_Exercise A:_
Report every line in the listing that contains the word "Open".

_Text excerpt:_

# Best Offset smoke <$1000.00 ???



## windycitygator (May 16, 2018)

I'm looking to upgrade my Char-Griller for a bigger offset barrel smoker 24"x36" or 24"x42" but I can't afford what I want the Yoder Durango.  Any suggestions of a quality smoker for under $1000.00, that's not a piece of crap?  Thanks


----------



## phatbac (May 16, 2018)

You might find a small shop fabricator that could build you one for about that. You also might look through craigslist and eBay and such for a used offset. if you are looking for an offset for under a grand that is thicker metal than the average big box store offset you will be hard pressed to find one. Good luck finding one you want.

Happy Smoking,
phatbac (Aaron)


----------



## phatbac (May 16, 2018)

I take that back i found one under a grand but its not as big as the one you want. Brand new Horizon 16" at bass pro shops for $949

https://www.basspro.com/shop/en/Horizon-Smoke-16-Classic-Backyard-Smoker

you will probably need to order a plate for the cook chamber to even out the temps but you can order that from horizon directly.
Hope this helps,
phatbac (Aaron)


----------



## 73saint (May 16, 2018)

Old Country smokers are very nice for the price.  There is one here locally, on Craigslist, for $200 that I really want to buy. I just have no need for another off set smoker.


----------



## windycitygator (May 17, 2018)

phatbac said:


> You might find a small shop fabricator that could build you one for about that. You also might look through craigslist and eBay and such for a used offset. if you are looking for an offset for under a grand that is thicker metal than the average big box store offset you will be hard pressed to find one. Good luck finding one you want.

_Records to use:_
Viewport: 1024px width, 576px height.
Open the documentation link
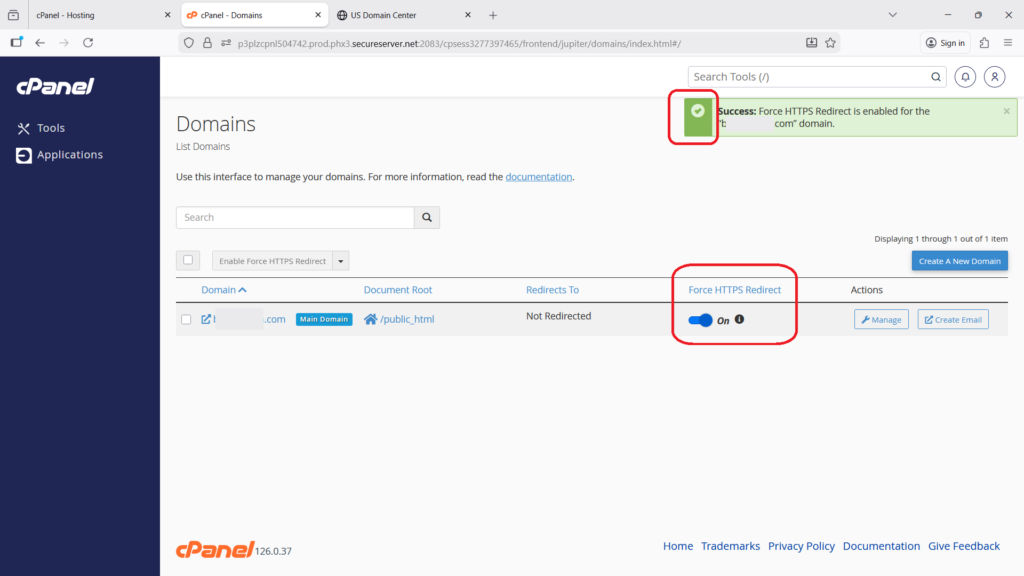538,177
* * *
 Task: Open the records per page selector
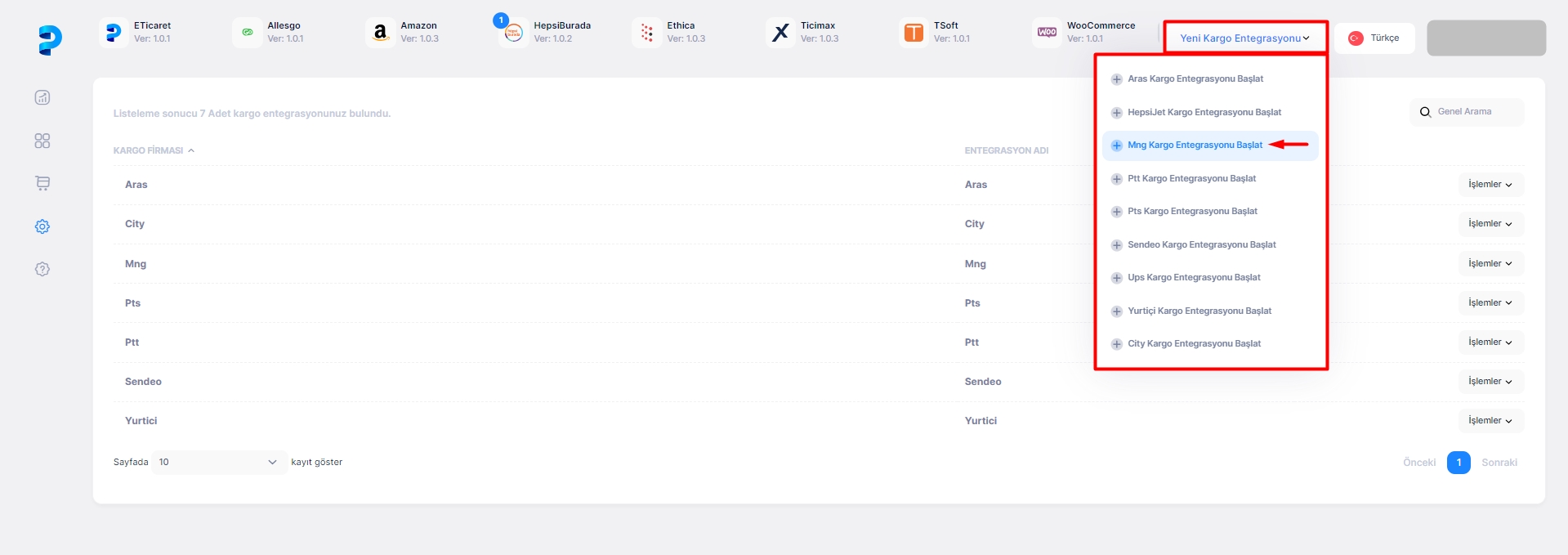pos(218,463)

_Exercise B:_
Continue the forum thread about offset smokers under $1000 from the point where it stops.

_Right answer A:_
Open the documentation link
 Task: Open the records per page selector

_Right answer B:_
> 
> Happy Smoking,
> phatbac (Aaron)



I was thinking about that.  Thanks for validating that idea.


----------



## Heart of Dixie (May 17, 2018)

There is a Lang Patio for sale on the Huntsville, AL craigslist for $900. It just showed up today.


----------



## jbellard (May 17, 2018)

Gator,

I had one made for me. Granted I got the pipe and wheels and axles given to me but the remainder cost about $700.
The local high school welding class worked on it for me. I told them what I wanted (after getting great info and measurements from here) and they did it for free. I did bring them some pulled pork of course and it took a year from start to finish but I have a great smoker that is way bigger than anything you will be able to get for under $1000.
Just don’t undersell yourself and any friends that might be willing and able to build you one.


----------



## windycitygator (May 18, 2018)

jbellard said:


> View attachment 364114
> View attachment 364115
> View attachment 364114
> 
> ...


That's a great idea, we have a high school around here that just might be interested in something like that.


----------



## jbellard (May 18, 2018)

Come up with a plan and then You should just ask them. You never know.


----------



## windycitygator (Sep 5, 2018)

Thanks for the tips and after much debate.  I went with the option of asking my in-laws to pickup the tab.  I just got it delivered.  I went with the Old Country All American Angus Smoker, it's a big heavy beast.  I gotta season it and fire it up this weekend.


----------



## E's Smokin (Sep 19, 2018)

That's one sweet rig, I didn't know the In-law option was on the table, but hey that's a good option


----------



## zachd (Sep 19, 2018)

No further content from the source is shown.